What you have to do »
Exclude the pictures, then repeat exactly each line from the one containing "Viewport: 1110px width, 644px" to the final line of the records that follow.

Material to process »
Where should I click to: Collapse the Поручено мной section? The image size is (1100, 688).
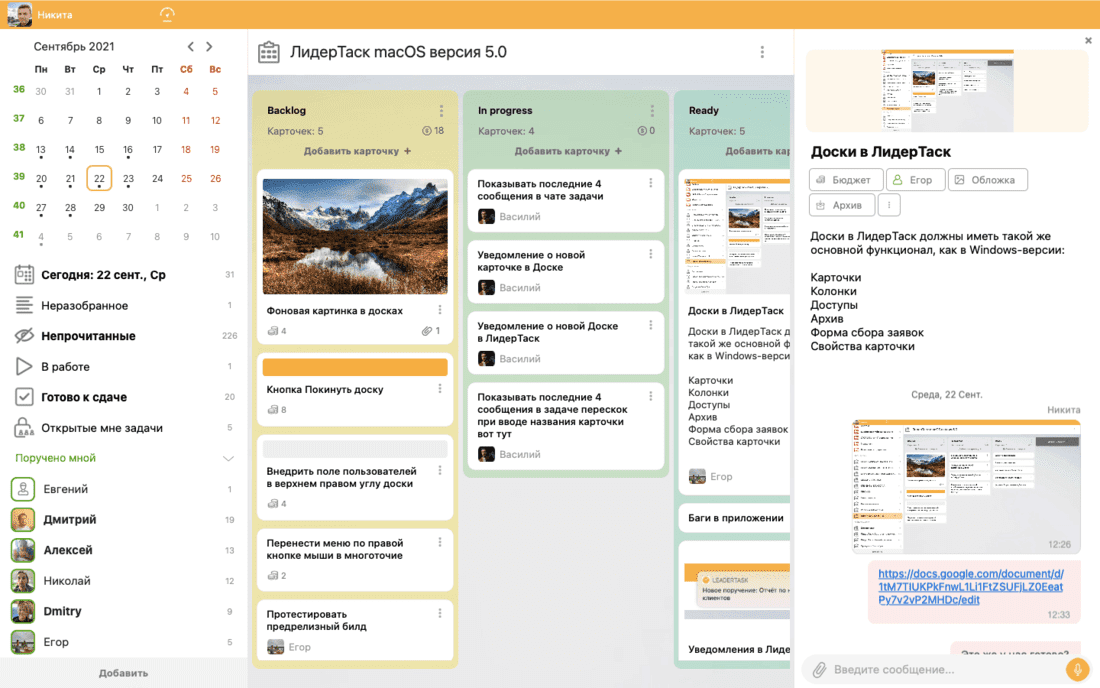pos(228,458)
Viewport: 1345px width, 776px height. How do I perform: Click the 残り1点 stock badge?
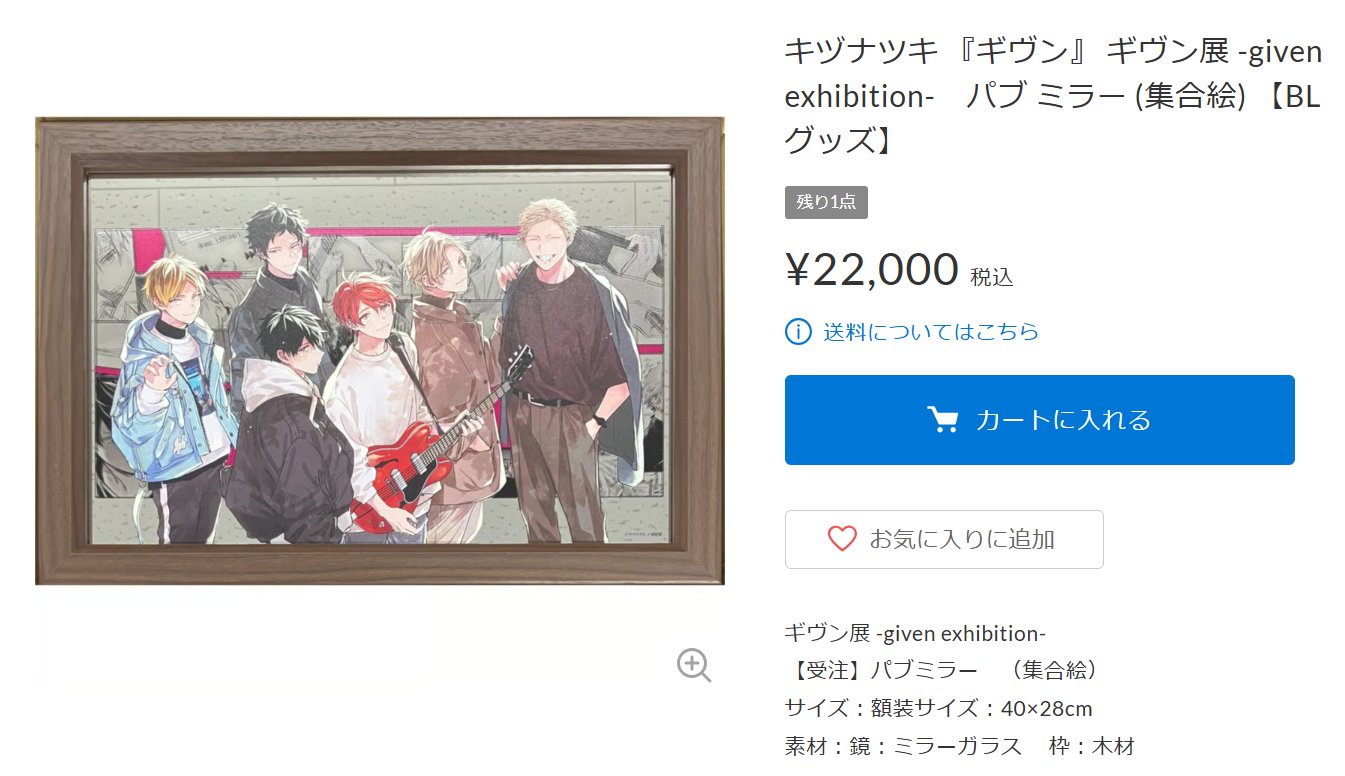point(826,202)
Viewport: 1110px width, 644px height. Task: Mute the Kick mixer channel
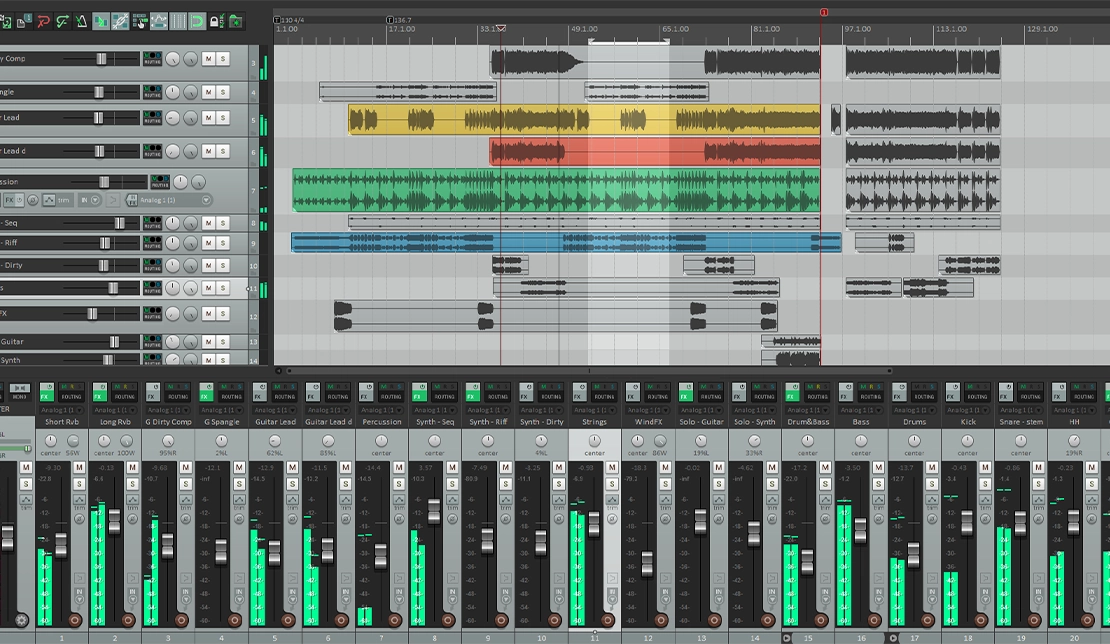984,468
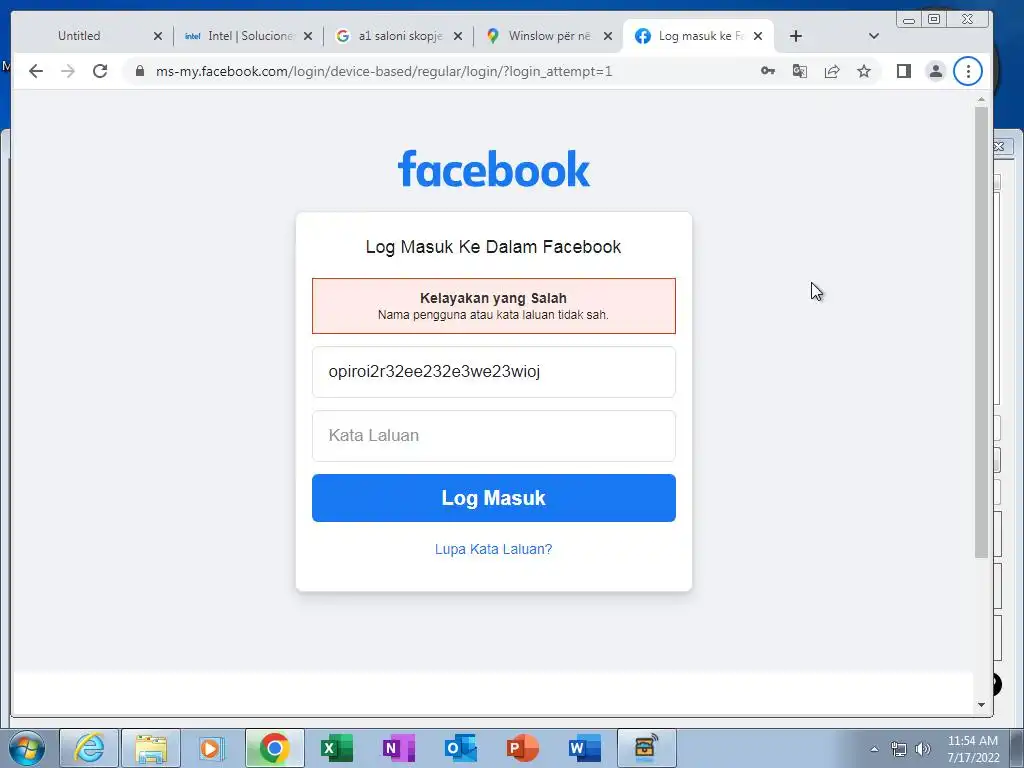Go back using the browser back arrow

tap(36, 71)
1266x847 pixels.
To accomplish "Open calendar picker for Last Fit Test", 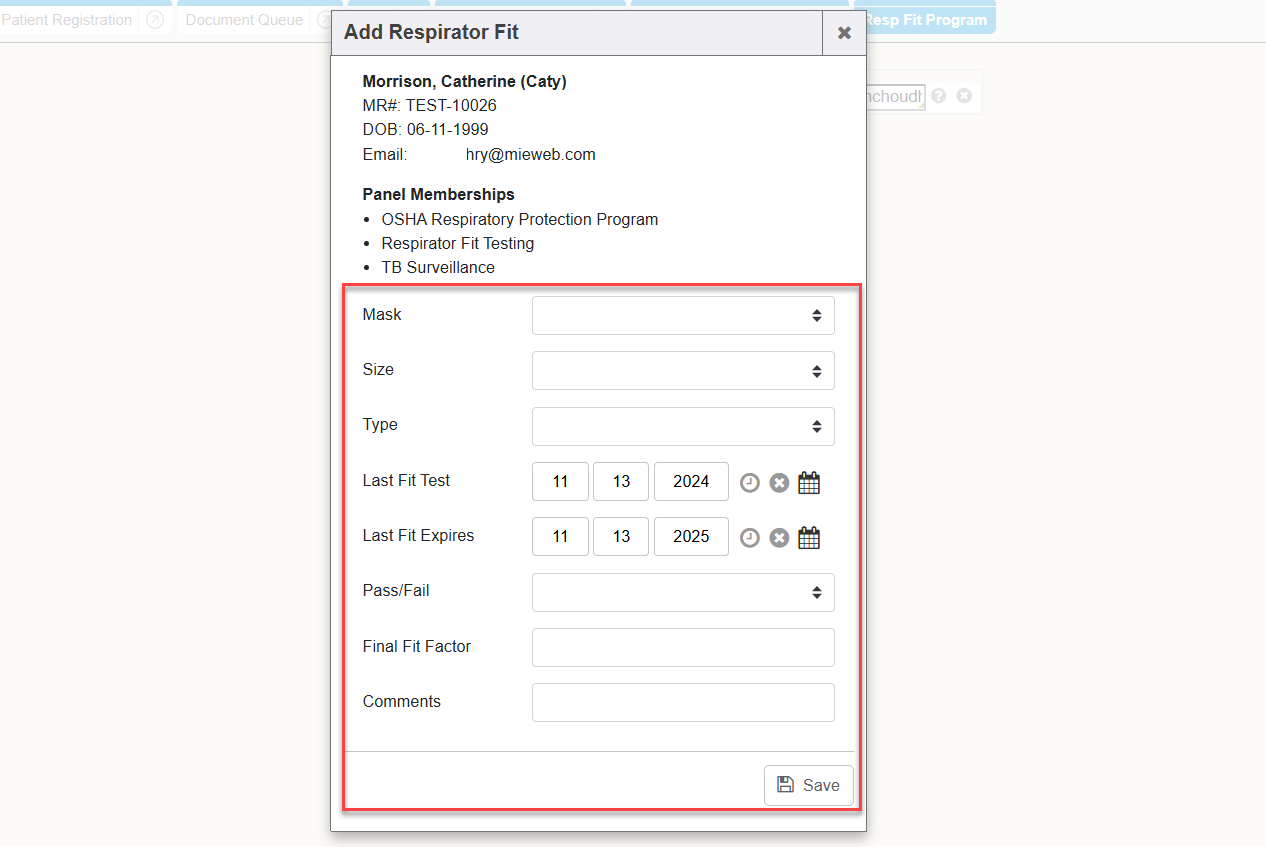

Answer below »
Viewport: 1110px width, 644px height. Task: Mute the Kick mixer channel
984,468
Go back using the browser back arrow

tap(36, 71)
1266x847 pixels.
To accomplish "Open calendar picker for Last Fit Test", 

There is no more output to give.